━━━━━ Stored data ━━━━━

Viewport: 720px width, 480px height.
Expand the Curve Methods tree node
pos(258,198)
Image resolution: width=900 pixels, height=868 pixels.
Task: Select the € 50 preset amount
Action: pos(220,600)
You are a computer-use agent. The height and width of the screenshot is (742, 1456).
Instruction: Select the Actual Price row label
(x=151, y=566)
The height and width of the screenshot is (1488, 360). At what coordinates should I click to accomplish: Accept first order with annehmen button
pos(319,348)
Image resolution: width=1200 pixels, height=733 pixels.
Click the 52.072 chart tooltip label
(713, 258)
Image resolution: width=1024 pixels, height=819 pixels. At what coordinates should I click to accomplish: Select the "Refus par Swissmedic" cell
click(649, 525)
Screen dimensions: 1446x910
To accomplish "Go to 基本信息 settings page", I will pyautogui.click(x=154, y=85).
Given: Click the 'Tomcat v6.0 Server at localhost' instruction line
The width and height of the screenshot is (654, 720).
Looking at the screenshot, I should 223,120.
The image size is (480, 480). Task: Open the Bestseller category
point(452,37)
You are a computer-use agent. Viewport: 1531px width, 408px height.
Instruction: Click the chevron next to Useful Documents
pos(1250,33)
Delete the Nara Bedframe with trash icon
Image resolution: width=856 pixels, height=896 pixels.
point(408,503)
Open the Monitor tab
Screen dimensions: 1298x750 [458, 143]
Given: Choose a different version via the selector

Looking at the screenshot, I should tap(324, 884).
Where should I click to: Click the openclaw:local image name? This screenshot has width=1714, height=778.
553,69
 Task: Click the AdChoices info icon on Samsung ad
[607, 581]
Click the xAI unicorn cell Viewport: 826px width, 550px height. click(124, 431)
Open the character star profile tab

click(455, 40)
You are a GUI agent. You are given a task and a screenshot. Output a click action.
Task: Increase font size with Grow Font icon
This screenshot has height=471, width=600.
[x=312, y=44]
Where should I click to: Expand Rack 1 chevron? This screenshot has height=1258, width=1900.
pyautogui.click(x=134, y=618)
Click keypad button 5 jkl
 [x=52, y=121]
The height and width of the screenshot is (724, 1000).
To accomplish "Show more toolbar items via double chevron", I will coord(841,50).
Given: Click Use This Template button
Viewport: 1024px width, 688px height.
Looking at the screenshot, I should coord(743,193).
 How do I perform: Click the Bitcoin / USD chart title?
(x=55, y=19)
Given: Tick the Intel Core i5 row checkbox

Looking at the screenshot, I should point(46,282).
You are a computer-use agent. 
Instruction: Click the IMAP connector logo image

━━━━━

### Required work:
Exactly the lines from the line holding "How do I perform: Click" through the close of the listing above make up the answer; include nothing else.

### Output below:
 How do I perform: Click the Bitcoin / USD chart title?
(x=55, y=19)
Given: Tick the Intel Core i5 row checkbox

Looking at the screenshot, I should point(46,282).
You are a computer-use agent. 
Instruction: Click the IMAP connector logo image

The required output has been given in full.